'Don't vote for that party': Mexican president slams Texas migrant policy
MEXICO CITY, July 8 (Reuters) - Mexico's president on Friday attacked the governor of Texas' latest steps to crack down on unauthorized migration, saying he would urge voters of Mexican origin in the United States not to vote for "anti-immigrant" candidates.
On Thursday, Texas Governor Greg Abbott said he had authorized the National Guard and state authorities to "apprehend" migrants and transport them to ports of entry on the border with Mexico.
President Andres Manuel Lopez Obrador said the "immoral" policy was intended to attract support ahead of Texas' November election, in which Abbott, a Republican, is running for re-election.

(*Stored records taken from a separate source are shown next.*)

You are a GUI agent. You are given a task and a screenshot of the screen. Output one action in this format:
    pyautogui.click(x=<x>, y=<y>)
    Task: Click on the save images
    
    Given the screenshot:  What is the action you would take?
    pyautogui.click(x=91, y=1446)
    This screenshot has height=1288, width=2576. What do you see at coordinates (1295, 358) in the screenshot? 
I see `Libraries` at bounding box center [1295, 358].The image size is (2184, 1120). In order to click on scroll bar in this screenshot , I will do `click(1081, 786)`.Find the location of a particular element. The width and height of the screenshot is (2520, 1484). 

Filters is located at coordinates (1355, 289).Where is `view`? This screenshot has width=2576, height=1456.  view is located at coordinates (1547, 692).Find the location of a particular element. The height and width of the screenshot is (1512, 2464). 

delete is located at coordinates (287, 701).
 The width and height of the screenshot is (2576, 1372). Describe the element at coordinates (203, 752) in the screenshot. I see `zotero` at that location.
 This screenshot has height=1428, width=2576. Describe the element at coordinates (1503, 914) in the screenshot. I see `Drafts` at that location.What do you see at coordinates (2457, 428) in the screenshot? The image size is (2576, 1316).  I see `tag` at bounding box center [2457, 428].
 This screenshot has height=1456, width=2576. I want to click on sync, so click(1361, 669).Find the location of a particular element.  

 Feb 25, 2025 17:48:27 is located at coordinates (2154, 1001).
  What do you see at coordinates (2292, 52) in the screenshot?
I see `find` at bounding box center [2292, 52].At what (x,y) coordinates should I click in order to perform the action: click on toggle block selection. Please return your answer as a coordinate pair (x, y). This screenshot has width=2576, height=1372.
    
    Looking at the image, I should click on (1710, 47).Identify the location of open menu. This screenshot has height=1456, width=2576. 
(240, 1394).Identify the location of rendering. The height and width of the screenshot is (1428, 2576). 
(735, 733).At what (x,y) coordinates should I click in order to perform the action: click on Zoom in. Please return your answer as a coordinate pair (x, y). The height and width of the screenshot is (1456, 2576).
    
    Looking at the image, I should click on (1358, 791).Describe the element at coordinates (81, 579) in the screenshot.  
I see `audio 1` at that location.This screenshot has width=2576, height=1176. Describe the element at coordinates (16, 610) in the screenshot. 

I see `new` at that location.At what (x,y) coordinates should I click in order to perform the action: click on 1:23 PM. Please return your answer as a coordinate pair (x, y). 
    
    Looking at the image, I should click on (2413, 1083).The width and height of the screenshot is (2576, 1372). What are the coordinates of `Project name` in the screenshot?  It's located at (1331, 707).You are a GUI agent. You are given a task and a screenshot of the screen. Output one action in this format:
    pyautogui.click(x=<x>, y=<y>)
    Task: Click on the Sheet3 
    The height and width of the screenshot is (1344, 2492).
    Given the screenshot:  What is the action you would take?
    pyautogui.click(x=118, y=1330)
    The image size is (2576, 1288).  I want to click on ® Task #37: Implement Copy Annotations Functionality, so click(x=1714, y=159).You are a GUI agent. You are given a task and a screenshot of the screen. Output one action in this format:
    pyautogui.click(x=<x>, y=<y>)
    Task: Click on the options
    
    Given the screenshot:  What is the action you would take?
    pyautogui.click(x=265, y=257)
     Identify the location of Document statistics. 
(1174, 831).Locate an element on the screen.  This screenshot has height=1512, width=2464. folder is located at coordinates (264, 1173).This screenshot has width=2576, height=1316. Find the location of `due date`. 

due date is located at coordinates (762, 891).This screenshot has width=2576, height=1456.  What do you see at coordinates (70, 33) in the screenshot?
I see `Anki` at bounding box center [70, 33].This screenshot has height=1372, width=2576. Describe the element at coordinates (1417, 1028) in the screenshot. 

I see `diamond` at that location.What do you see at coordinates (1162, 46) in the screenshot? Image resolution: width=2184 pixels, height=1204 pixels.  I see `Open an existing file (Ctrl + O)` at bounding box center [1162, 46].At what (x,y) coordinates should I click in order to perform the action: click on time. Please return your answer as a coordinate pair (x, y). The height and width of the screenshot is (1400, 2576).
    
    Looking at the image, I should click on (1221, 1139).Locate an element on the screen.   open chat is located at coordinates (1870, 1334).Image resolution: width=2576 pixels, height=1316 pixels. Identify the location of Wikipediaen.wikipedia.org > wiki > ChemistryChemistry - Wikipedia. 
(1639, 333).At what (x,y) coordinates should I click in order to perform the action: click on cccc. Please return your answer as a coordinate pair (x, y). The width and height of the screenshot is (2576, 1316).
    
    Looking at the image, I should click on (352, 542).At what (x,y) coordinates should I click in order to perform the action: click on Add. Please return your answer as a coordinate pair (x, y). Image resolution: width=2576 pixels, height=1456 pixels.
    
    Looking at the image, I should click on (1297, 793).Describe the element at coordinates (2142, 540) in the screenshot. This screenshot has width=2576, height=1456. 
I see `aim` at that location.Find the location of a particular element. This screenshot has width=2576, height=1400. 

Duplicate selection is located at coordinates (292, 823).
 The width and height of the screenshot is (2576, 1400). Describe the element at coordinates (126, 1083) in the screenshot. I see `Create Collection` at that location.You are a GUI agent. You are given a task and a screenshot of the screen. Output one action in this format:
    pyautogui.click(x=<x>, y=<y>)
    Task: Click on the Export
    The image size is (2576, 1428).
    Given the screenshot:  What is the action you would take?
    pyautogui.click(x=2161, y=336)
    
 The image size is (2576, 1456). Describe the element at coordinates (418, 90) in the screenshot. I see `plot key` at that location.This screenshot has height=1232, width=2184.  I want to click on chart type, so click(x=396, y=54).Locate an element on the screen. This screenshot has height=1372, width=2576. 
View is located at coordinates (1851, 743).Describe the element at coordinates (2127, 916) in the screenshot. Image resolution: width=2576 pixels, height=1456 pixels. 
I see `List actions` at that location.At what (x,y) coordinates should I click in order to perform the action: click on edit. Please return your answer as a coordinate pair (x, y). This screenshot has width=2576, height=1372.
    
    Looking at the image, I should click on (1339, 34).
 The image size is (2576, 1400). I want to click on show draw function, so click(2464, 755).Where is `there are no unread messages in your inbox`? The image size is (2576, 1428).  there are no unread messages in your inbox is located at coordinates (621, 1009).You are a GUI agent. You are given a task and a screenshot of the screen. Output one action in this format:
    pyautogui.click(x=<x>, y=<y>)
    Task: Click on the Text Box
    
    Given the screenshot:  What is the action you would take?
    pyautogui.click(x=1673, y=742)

"If there's a candidate from a party that mistreats immigrants and Mexicans, we're going to ask our countrymen there that they don't vote for that candidate or party," Lopez Obrador told reporters at a regular morning news conference.
Border patrol in the United States falls under federal jurisdiction, and Abbott's order is the latest in a showdown with Democratic President Joe Biden's administration over migration.
Abbott's office, the U.S. Department of Homeland Security (DHS) and Customs and Border Protection, which DHS oversees, did not respond to requests for comment on Abbott's announcement. The U.S. National Guard referred questions to the Texas National Guard, which did not immediately respond to a request for comment.
Lopez Obrador, who will travel to the United States to meet with Biden on Tuesday, said Abbott was overstepping his authority and expressed the view that he was "absolutely sure" the U.S. president would not approve of the Texan policy.
Undocumented immigration at the U.S.-Mexico border has been an increasingly politicized issue in bilateral relations, particularly among Republicans since former President Donald Trump's 2015-2016 successful election campaign.
Trump caused widespread outrage in Mexico by describing migrants crossing the border as rapists and drug dealers, and Mexican officials are wary about the prospect of advances made by the Republicans in November's midterm elections.